Me parece justo mencionar también las películas que, formando parte de lo más destacado del año, se han quedado fuera de esta lista por pequeños matices, que en modo alguno los hacen inferiores a las finalmente seleccionadas: El peral salvaje, de Nuri Bilge Ceylan; Érase una vez... en Hollywood, de Quentin Tarantino; An Elephant Sitting Still, de Hu Bo; La hija de un ladrón, de Belén Funes; Instinto maternal, de Olivier Masset-Depasse; Proxima, de Alice Winocour; La trinchera infinita, de Jon Garaño, José Mari Goenaga y Aitor Arregi; El hotel a orillas del río, de Hong Sang-soo; El joven Ahmed, de Jean-Pierre y Luc Dardenne; Historia de un matrimonio, de Noah Baumbach y Pájaros de verano, de Ciro Guerra y Cristina Gallego.
En contrapunto, una película que destaco entre las que me han producido un fuerte desagrado, en disonancia con una recepción mayoritariamente positiva y hasta entusiasta, es Joker, de Todd Phillips, en la que solo alcancé a ver una textura convencional de película de superhéroes sin mérito ni fortaleza alguna que la haga sobresalir sobre el grueso de sus pares, aunque con el añadido de un discurso tan nocivamente reaccionario como para mostrar la disidencia antisistémica como simple manifestación de enfermedad mental, y esta última, como simple y disparatado delirio nihilista sin más causa que una burda trama psicoanalítica.

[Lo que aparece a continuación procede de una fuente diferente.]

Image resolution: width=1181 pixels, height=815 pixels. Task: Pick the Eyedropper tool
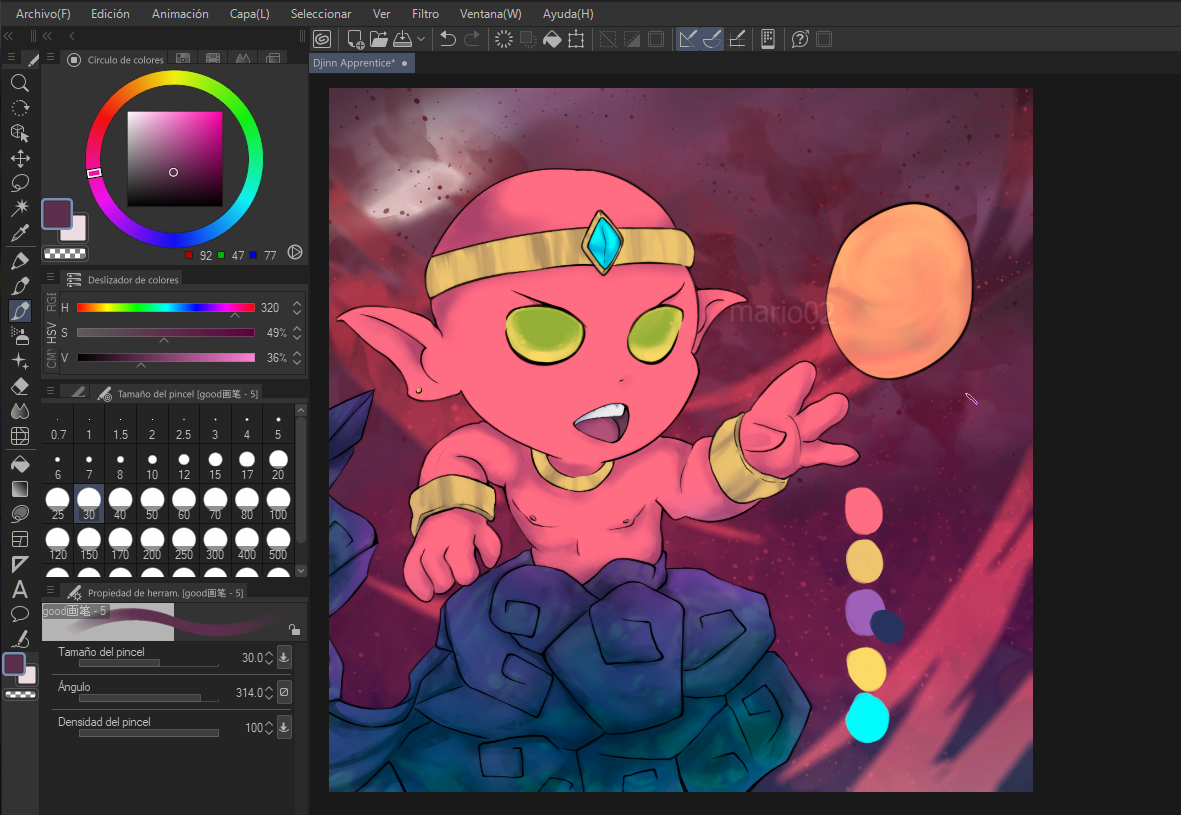coord(19,234)
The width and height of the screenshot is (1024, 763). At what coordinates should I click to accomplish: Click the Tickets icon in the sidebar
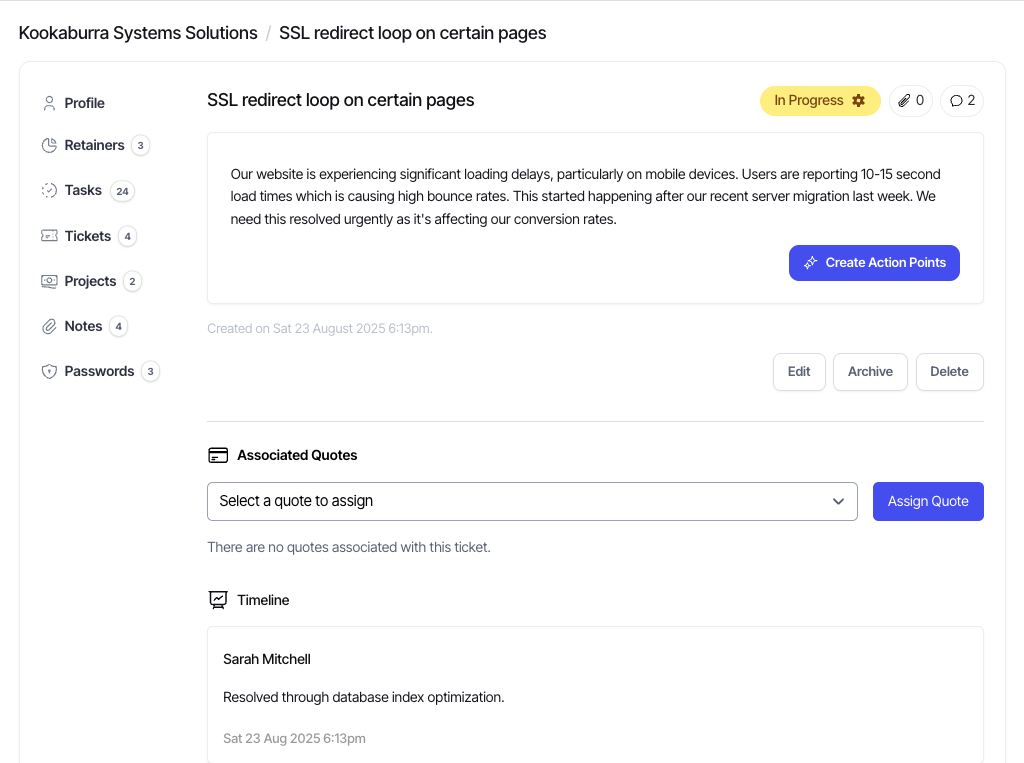pyautogui.click(x=49, y=236)
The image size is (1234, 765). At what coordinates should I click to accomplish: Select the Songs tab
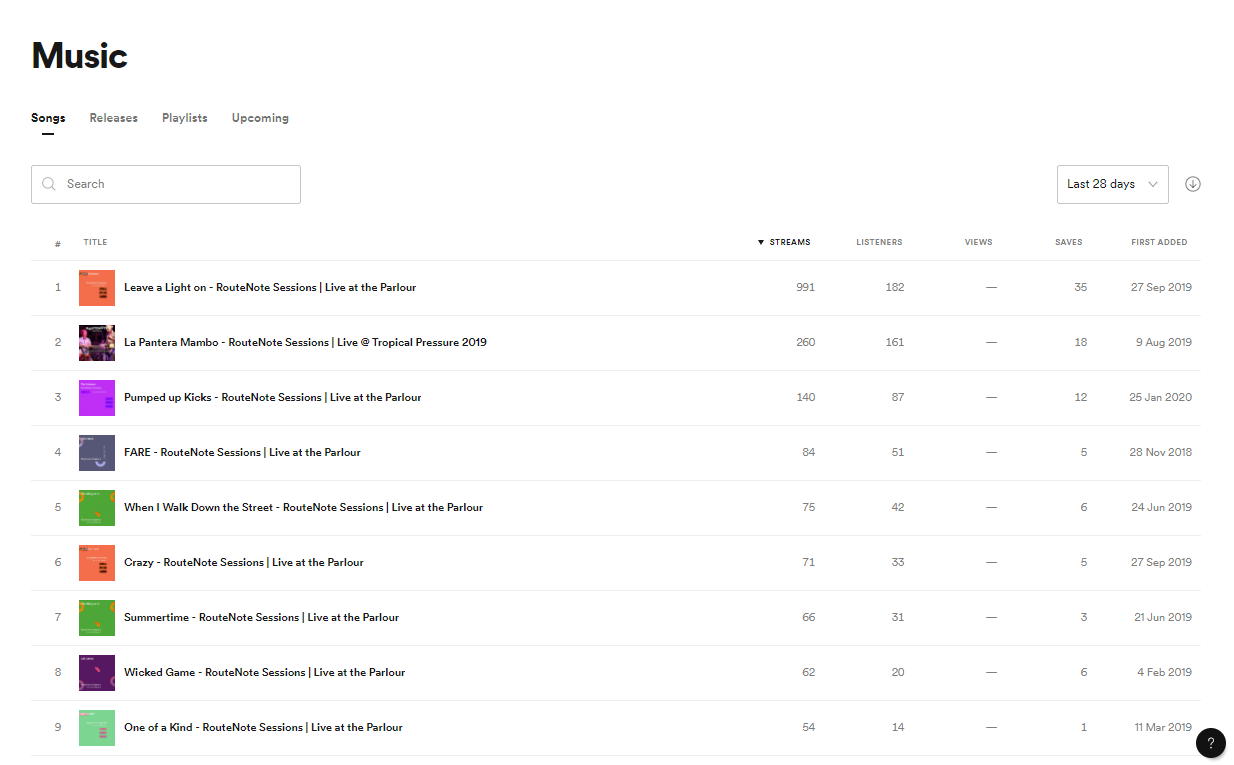click(x=48, y=117)
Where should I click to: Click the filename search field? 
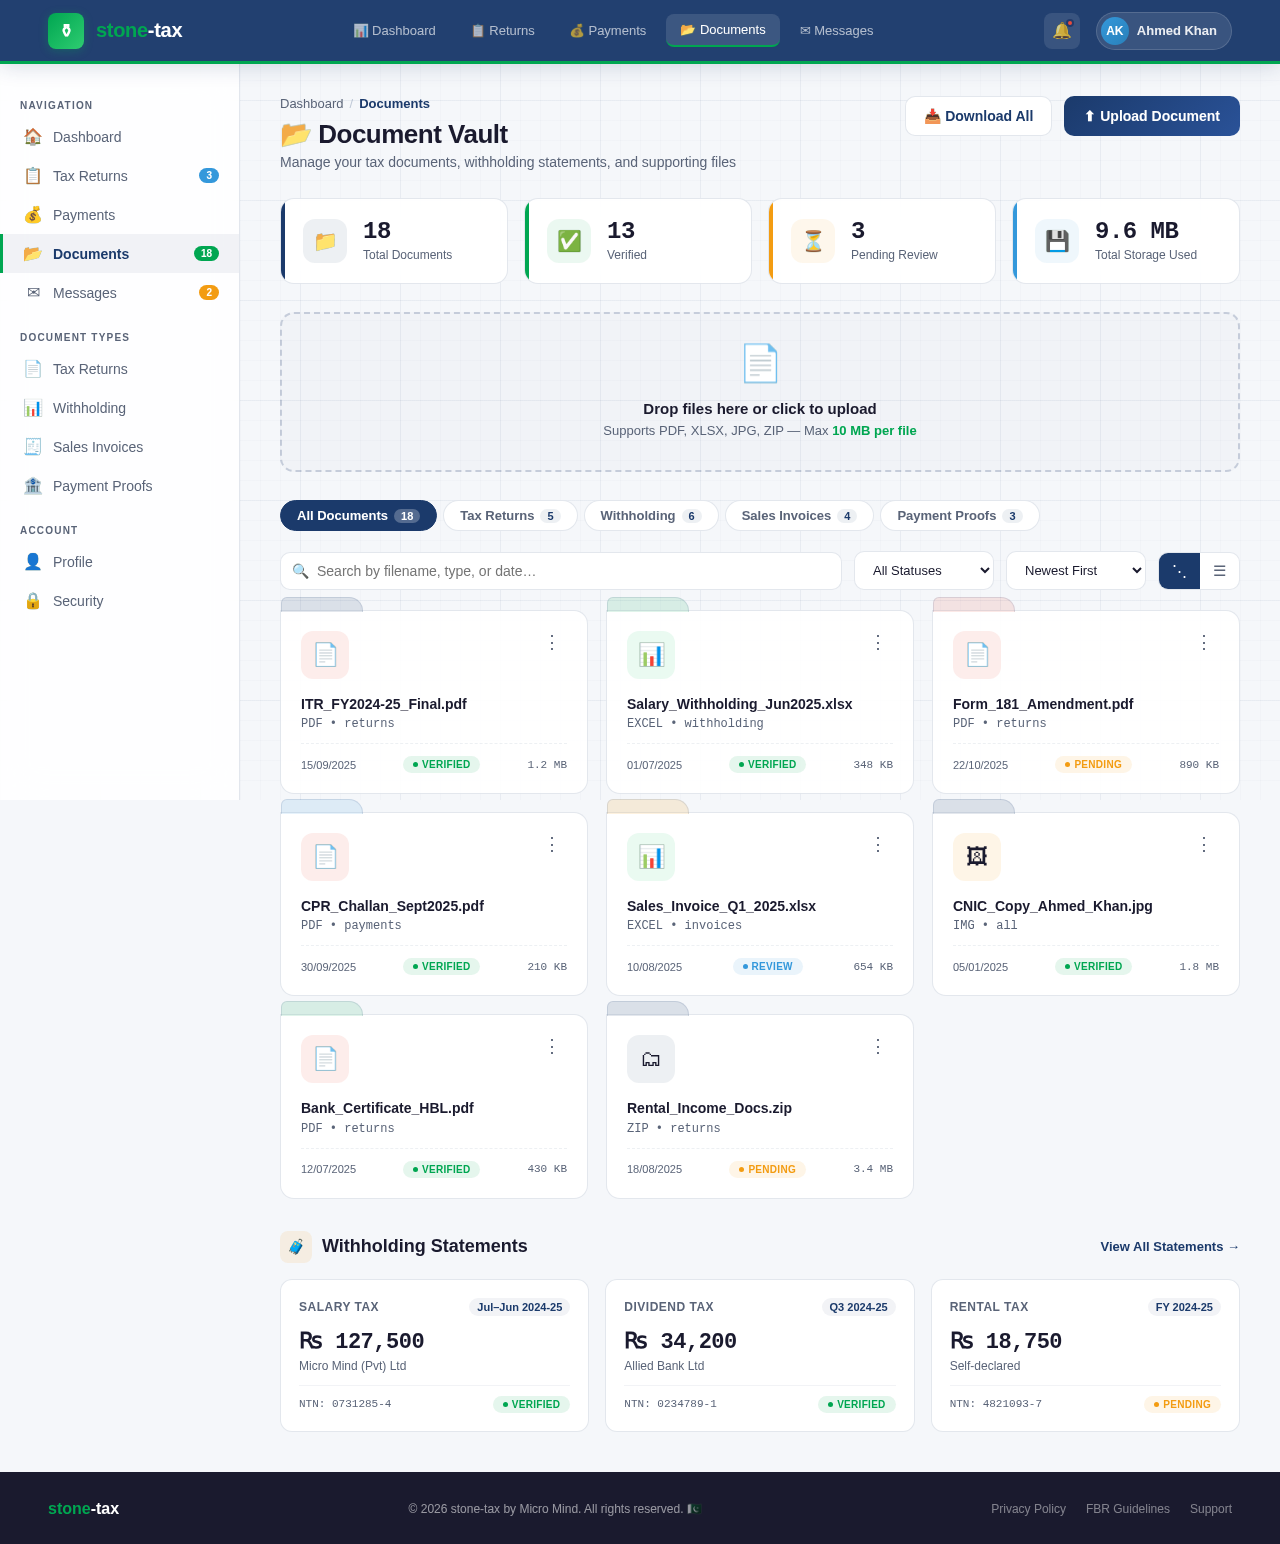(x=560, y=571)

En la categoría de películas no estrenadas, el panorama es muy rico y diverso, y por ello cabe hacer una doble mención. En primer lugar, a pesar de su difícil panorama para un posible estreno en 2020 tras su malhadada incursión por Donostia (en la que fue descabalgada de la competición oficial por un estreno imprevisto), su fracaso de taquilla en Estados Unidos y la compleja situación penal de su director, la importancia de Zeroville, de James Franco, está muy por encima de todas estas coyunturas: es el disparate más certero del año, y una muestra de ambición artística tan desordenada como irreflenable, tan egomaníaca como insoslayable.
Y en segundo lugar, obviando su emisión (que no producción) a través de Netflix, conviene ubicar en lugar sobresaliente al documental brasileño La democracia en peligro, de Petra Costa, en la que el tono abatido y melancólico con el que la cineasta abordaba una abrasadora desgracia familiar en su anterior creación, Elena (2012), se revela ahora como mucho más efectivo al salir del ámbito íntimo y abrir el cuadro hacia el espacio político, componiendo un pesimista pero muy lúcido ensayo sobre el dudoso futuro de la democracia a través de un lirismo de la derrota que remite a la imprescindible No intenso agora y en el que, a través de una severa autocrítica individual y de clase y cabalgando a través de difíciles contradicciones, no deja lugar alguno para la complacencia, ni para la esperanza: es la visión más luminosamente triste de los tiempos más sombríos.